ENTRIES PROVIDED
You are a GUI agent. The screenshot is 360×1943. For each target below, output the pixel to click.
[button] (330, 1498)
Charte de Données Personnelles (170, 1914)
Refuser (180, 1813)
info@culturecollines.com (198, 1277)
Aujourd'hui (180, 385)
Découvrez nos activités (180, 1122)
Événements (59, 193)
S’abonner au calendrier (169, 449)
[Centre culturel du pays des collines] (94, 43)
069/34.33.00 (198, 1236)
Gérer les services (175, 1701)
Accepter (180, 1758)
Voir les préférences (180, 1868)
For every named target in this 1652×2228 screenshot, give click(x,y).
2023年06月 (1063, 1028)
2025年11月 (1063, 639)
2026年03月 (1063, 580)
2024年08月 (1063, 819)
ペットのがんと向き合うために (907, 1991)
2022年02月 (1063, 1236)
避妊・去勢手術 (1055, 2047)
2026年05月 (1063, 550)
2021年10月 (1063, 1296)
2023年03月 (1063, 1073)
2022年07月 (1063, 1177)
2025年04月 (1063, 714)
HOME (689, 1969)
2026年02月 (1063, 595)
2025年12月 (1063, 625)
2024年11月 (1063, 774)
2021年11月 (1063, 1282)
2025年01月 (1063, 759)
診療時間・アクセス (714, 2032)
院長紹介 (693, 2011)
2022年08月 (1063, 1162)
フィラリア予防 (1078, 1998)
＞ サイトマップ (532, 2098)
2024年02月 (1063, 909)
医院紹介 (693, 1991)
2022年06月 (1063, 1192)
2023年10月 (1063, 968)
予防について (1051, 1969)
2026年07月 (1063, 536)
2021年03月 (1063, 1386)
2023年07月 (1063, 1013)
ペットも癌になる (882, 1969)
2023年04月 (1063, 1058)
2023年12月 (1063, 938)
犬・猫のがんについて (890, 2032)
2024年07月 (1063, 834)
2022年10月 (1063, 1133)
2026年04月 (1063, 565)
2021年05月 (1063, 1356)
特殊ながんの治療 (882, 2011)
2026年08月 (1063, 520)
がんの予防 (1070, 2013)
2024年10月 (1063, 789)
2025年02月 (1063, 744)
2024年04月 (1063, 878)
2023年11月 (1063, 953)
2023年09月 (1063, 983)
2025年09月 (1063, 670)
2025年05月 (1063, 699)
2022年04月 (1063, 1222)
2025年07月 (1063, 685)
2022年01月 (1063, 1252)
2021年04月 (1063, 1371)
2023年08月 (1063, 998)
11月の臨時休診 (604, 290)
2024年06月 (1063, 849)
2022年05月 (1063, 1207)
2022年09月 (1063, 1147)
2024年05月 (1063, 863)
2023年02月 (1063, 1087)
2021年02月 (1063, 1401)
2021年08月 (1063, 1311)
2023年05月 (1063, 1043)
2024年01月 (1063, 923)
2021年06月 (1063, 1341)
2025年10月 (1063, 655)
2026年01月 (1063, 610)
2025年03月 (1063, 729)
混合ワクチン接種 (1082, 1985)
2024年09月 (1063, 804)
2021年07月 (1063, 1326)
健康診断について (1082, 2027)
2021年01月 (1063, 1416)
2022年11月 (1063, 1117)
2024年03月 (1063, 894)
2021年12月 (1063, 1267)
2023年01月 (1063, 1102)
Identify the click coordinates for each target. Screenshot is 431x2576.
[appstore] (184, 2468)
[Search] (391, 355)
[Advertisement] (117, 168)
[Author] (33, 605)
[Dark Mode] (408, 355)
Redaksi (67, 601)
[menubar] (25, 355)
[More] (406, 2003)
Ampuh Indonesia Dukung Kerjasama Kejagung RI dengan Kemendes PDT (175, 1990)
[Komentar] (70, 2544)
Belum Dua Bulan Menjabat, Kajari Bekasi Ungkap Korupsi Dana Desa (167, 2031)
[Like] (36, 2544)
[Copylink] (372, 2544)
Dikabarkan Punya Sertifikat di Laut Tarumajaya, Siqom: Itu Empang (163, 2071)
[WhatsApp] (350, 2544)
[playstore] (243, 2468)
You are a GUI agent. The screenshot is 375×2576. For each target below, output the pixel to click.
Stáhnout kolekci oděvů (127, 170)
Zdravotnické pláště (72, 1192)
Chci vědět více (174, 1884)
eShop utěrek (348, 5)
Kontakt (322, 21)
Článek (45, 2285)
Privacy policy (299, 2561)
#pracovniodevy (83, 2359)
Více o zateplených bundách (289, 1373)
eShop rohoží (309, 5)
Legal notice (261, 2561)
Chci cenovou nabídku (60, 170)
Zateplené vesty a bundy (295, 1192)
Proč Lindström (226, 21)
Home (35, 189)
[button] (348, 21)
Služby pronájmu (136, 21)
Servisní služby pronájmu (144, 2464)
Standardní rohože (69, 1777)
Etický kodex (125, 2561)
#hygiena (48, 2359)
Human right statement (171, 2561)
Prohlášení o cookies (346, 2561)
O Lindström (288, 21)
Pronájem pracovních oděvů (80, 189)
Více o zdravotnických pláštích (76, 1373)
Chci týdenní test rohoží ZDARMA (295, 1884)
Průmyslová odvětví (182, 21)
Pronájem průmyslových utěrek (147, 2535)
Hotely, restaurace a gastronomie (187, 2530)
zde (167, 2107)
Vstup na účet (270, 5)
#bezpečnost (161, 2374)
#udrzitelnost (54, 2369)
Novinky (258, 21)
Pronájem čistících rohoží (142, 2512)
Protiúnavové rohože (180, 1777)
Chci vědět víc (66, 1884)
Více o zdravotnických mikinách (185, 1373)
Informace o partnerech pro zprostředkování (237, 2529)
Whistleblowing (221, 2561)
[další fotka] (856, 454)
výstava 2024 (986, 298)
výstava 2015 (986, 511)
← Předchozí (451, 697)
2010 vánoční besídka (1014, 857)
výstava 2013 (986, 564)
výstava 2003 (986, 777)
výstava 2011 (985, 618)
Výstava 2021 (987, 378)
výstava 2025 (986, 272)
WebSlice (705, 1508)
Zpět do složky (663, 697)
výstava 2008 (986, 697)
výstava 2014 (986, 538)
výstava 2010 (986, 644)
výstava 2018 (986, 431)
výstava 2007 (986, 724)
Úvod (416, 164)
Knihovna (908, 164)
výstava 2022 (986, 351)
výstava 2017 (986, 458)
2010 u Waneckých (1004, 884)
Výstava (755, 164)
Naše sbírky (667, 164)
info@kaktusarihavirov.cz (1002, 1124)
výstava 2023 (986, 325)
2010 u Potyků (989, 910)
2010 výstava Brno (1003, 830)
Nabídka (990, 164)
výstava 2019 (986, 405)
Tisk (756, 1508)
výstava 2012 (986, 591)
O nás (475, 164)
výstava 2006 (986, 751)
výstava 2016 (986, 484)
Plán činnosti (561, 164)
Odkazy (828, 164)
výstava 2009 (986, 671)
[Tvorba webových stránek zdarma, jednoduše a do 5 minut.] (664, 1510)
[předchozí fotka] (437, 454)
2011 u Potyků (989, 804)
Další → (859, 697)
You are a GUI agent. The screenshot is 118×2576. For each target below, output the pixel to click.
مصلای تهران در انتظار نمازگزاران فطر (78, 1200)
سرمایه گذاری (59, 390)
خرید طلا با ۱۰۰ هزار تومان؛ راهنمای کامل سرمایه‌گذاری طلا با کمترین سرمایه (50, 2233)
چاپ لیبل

TASK GOAL
Find the line with "výstava 2010 (986, 644)" in the entries above. Retype it and each line after it, exactly, through the line with "سرمایه گذاری (59, 390)", and stop there.

RESPONSE TO THIS EXERCISE
výstava 2010 (986, 644)
výstava 2018 (986, 431)
výstava 2007 (986, 724)
Úvod (416, 164)
Knihovna (908, 164)
výstava 2022 (986, 351)
výstava 2017 (986, 458)
2010 u Waneckých (1004, 884)
Výstava (755, 164)
Naše sbírky (667, 164)
info@kaktusarihavirov.cz (1002, 1124)
výstava 2023 (986, 325)
2010 u Potyků (989, 910)
2010 výstava Brno (1003, 830)
Nabídka (990, 164)
výstava 2019 (986, 405)
Tisk (756, 1508)
výstava 2012 (986, 591)
O nás (475, 164)
výstava 2006 (986, 751)
výstava 2016 (986, 484)
Plán činnosti (561, 164)
Odkazy (828, 164)
výstava 2009 (986, 671)
[Tvorba webových stránek zdarma, jednoduše a do 5 minut.] (664, 1510)
[předchozí fotka] (437, 454)
2011 u Potyků (989, 804)
Další → (859, 697)
You are a GUI agent. The screenshot is 118×2576. For each target below, output the pixel to click.
مصلای تهران در انتظار نمازگزاران فطر (78, 1200)
سرمایه گذاری (59, 390)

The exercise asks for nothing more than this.